→ **Text under study**

=== Section Start ===

Above photo: Red Cross nurses deliver food to a Charlotte home where a young mother had just died. National Archives.

In the autumn of 1918, Charlotte was fortunate, almost blessed, all but unique among peer cities, when the great influenza epidemic killed 13,000 in North Carolina.

Swift action here kept infection and death rates mercifully low, authorities announced repeatedly.

For 102 years, that lie has gone unchallenged.

But now, spurred by curiosity amid a new pandemic, an examination of archived Mecklenburg County death certificates by The Charlotte Observer and a parsing of century-old news accounts reveal that Charlotte leaders — enabled by an acquiescent press and accepting public — systematically under-reported the 1918 death toll by half.

In fact, at the height of the epidemic, when citizens were dying at the rate of more than 10 a week, they under-reported the scope of the crisis by two-thirds.

To research the issue, the Observer examined official Mecklenburg County death certificates, held in an archive managed by Ancestry.com and accessed through the Charlotte Mecklenburg Library system, from September 1918 through January 1919 and compared the results to public statements about the scope of the crisis made by officials during the same time.

=== Section End ===

→ **List of tasks**
1. Based on the article on Charlotte's 1918 influenza deaths, explain in one to three sentences how the Observer established that city leaders under-reported the death toll.
2. Write the next part of the article on Charlotte's 1918 influenza deaths, picking up after its last sentence.
The records that follow have nothing to do with the article on Charlotte's 1918 influenza deaths.

→ **Available data**
=== Section Start ===

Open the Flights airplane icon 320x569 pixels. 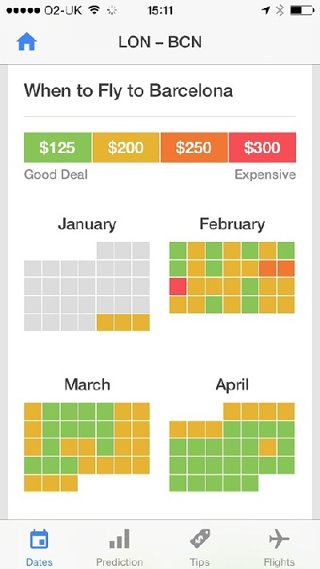coord(279,539)
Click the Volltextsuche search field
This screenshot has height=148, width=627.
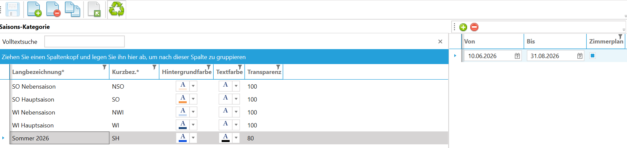click(x=85, y=41)
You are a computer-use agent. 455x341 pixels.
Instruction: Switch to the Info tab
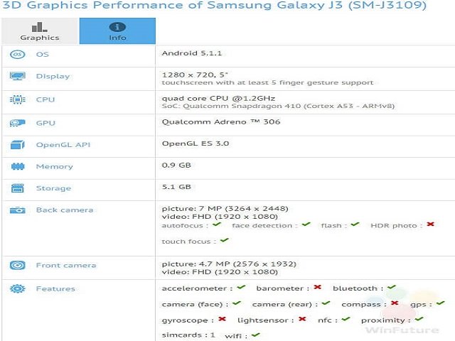(117, 31)
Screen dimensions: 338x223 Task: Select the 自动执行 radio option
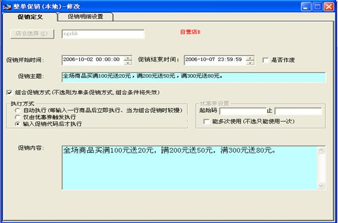17,110
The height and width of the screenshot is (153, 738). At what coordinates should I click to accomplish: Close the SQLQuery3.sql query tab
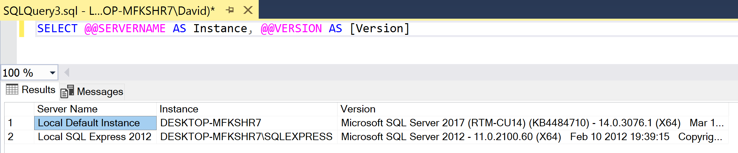coord(248,10)
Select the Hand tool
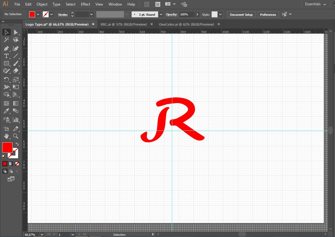The image size is (335, 237). pos(6,136)
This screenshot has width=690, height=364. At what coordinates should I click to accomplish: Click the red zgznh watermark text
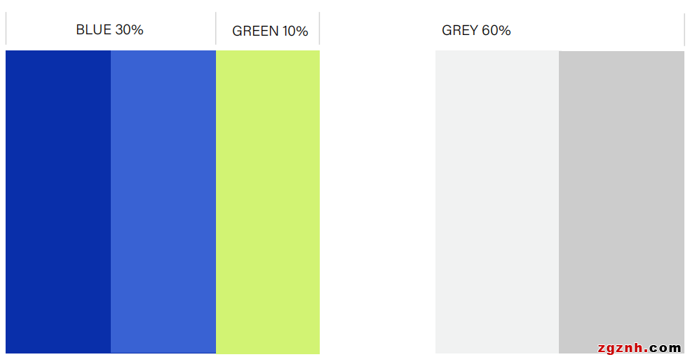click(623, 348)
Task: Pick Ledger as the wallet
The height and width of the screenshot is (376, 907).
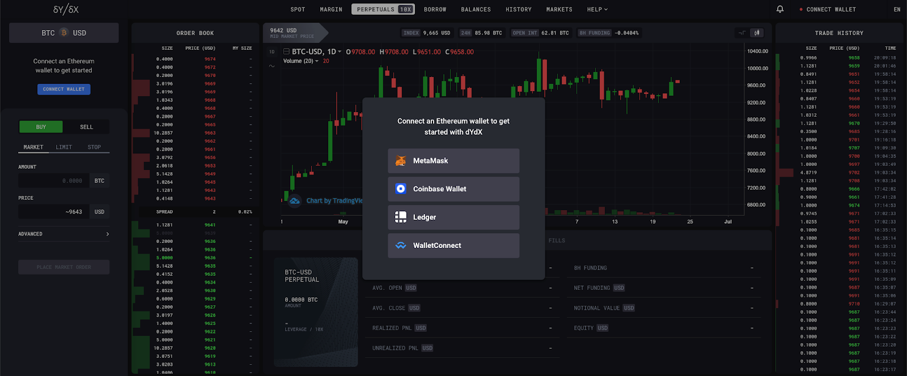Action: [453, 217]
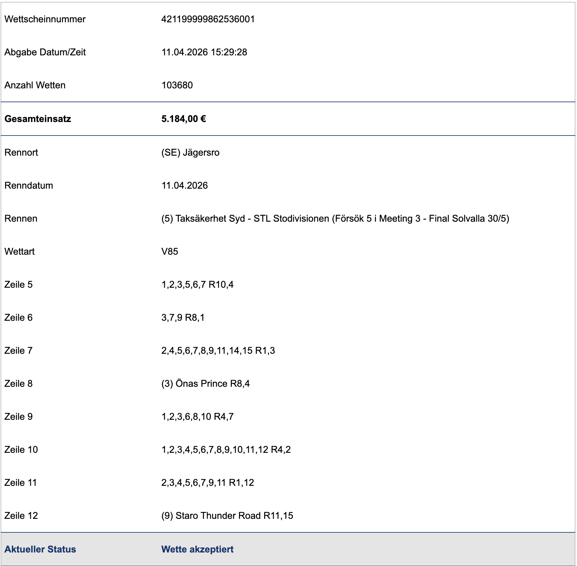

=== Section End ===

→ **Answers per task**
1. The Observer examined official Mecklenburg County death certificates from September 1918 through January 1919, held in an Ancestry.com archive and accessed through the Charlotte Mecklenburg Library system. It compared those results, along with century-old news accounts, to the public statements officials made about the crisis during the same period.

2.
Epidemics in Charlotte date to colonial times. Smallpox hit in 1770 and returned in 1851 and 1896. Malaria was rampant in 1853. Dysentery struck in 1855, polio in 1948.

But nothing rivaled the influenza epidemic of 1918. It killed more than 800 civilians — about one percent of the population — comparable to about 11,000 killed today.

It was a ghastly contagion, starting with chills and fever, aching muscles and eyes. In four or five days, many patients suffered bacterial pneumonia. It became known as the “Blue Death,” said Shelia Bumgarner, current librarian at the historical Carolina Room of the Charlotte Mecklenburg Library, because as patients’ lungs filled with fluid, the lack of oxygen turned their skin blue.

An estimated one-third of the Earth’s population got infected during the 1918 global pandemic, and it is believed more than 50 million died. In the United States, the death toll was estimated at 675,000, more than the population of modern-day Vermont.

In a single year, the flu drove down the statistical life expectancy in the United States by 12 years. In Charlotte, deaths exceeded births in 1918 by 15 percent.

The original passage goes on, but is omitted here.